◆ **Goal of the exercise**:
Word-for-word repetition of the records below is needed, but only from the line holding "At what coordinates" through the final line, with pictures excluded.

• • • • • • •

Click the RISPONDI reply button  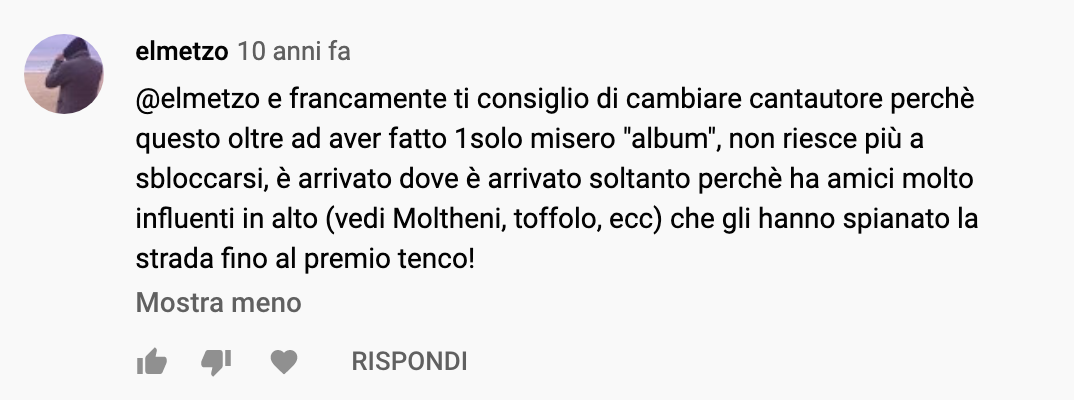[409, 361]
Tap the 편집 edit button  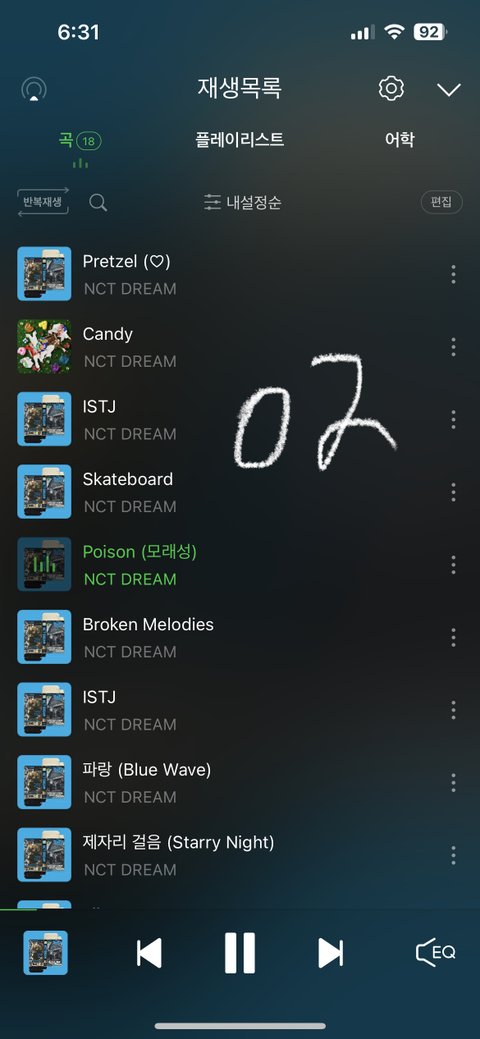point(442,202)
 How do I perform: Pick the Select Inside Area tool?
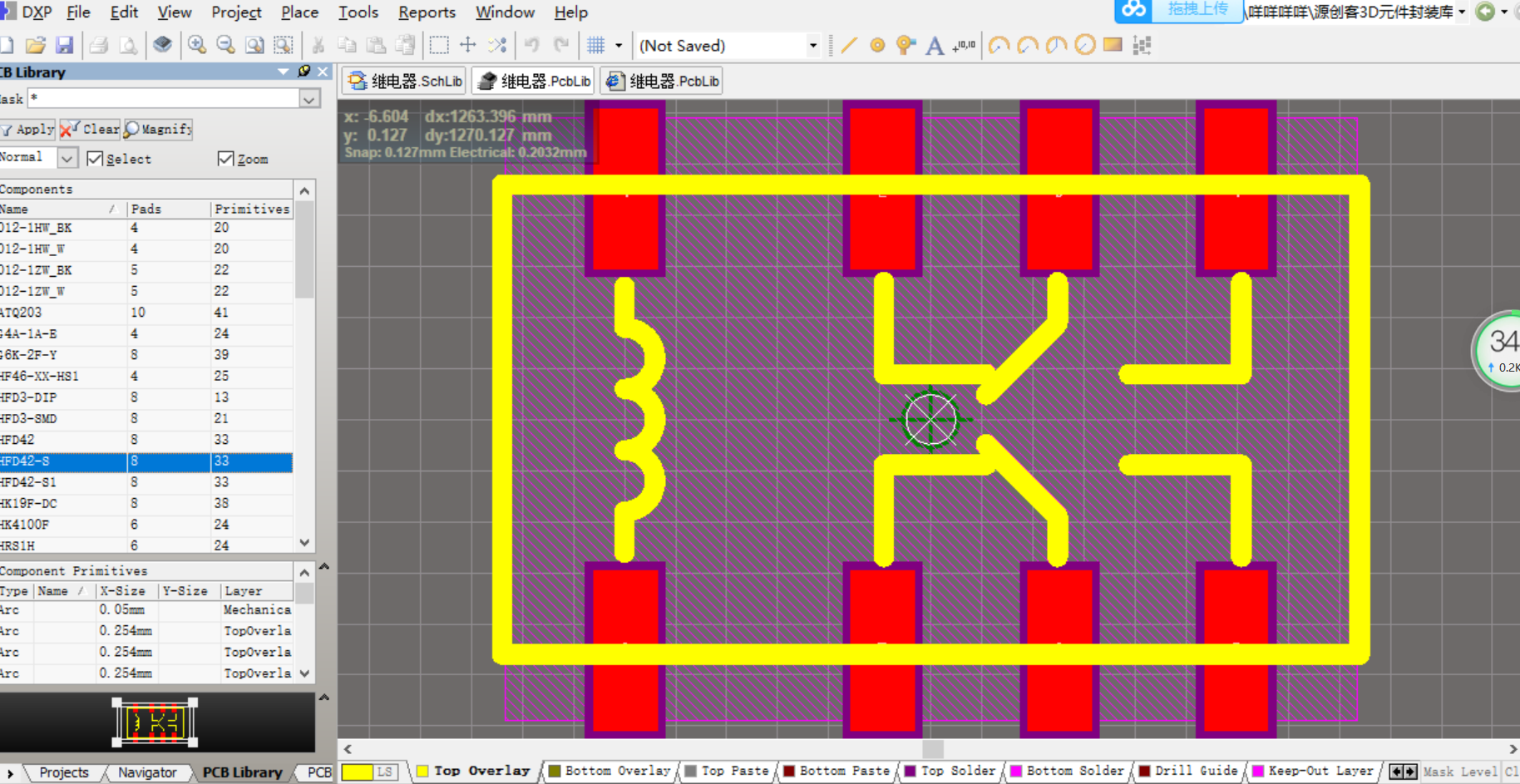[438, 46]
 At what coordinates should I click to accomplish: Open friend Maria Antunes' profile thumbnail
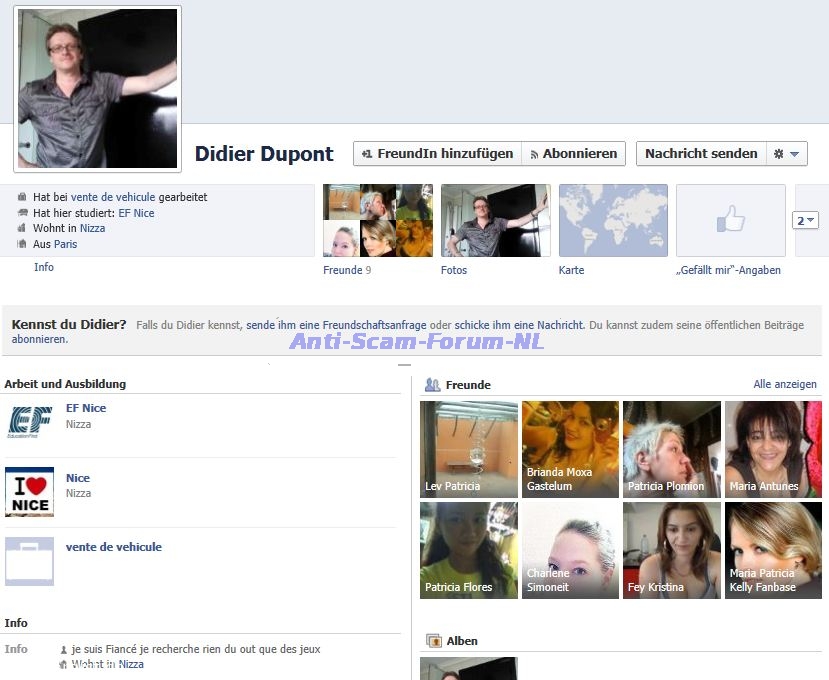pyautogui.click(x=772, y=449)

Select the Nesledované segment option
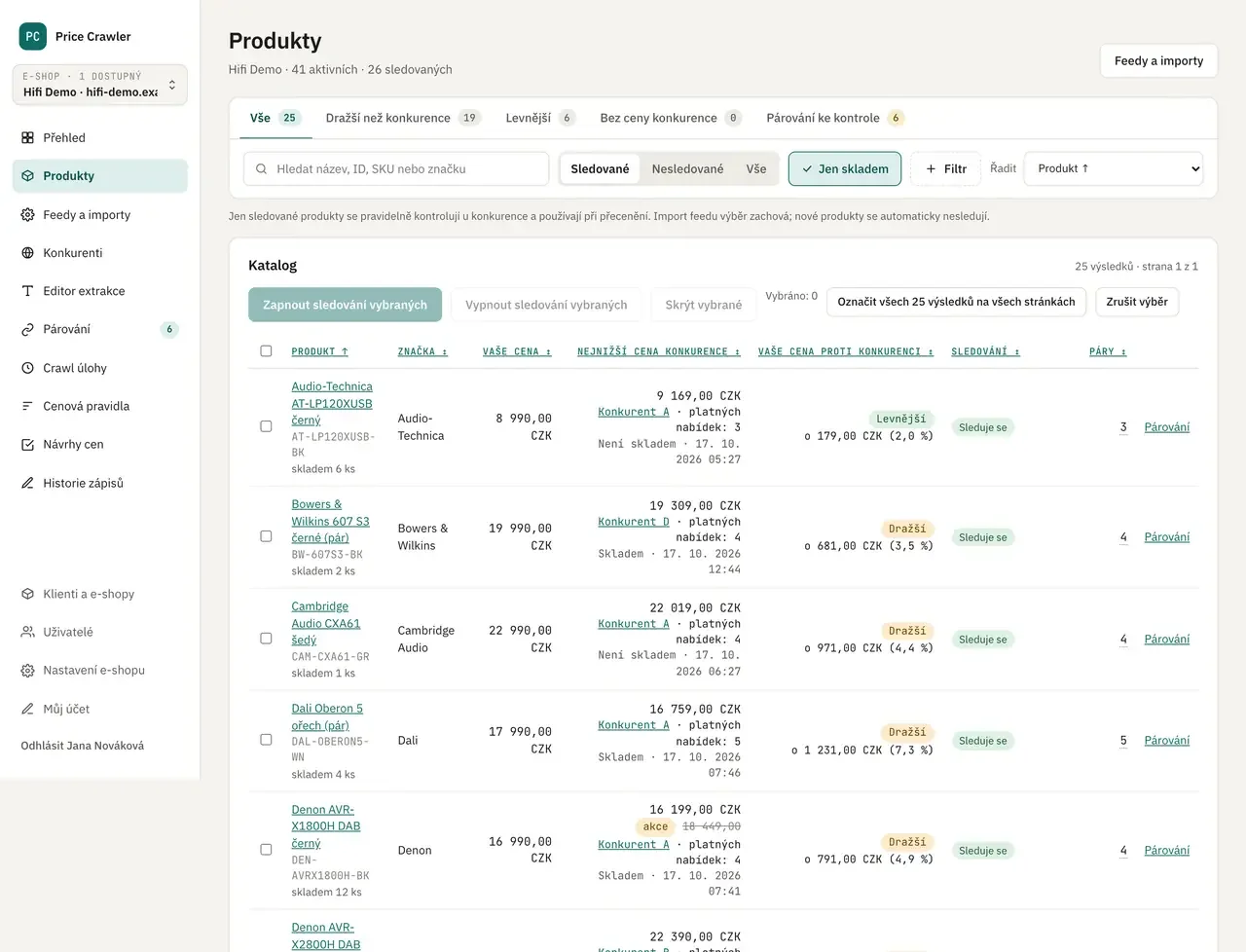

• • • • • • •

◆ **Task response**:
 At what coordinates should I click to accomplish: Open friend Maria Antunes' profile thumbnail
pyautogui.click(x=772, y=449)

Select the Nesledované segment option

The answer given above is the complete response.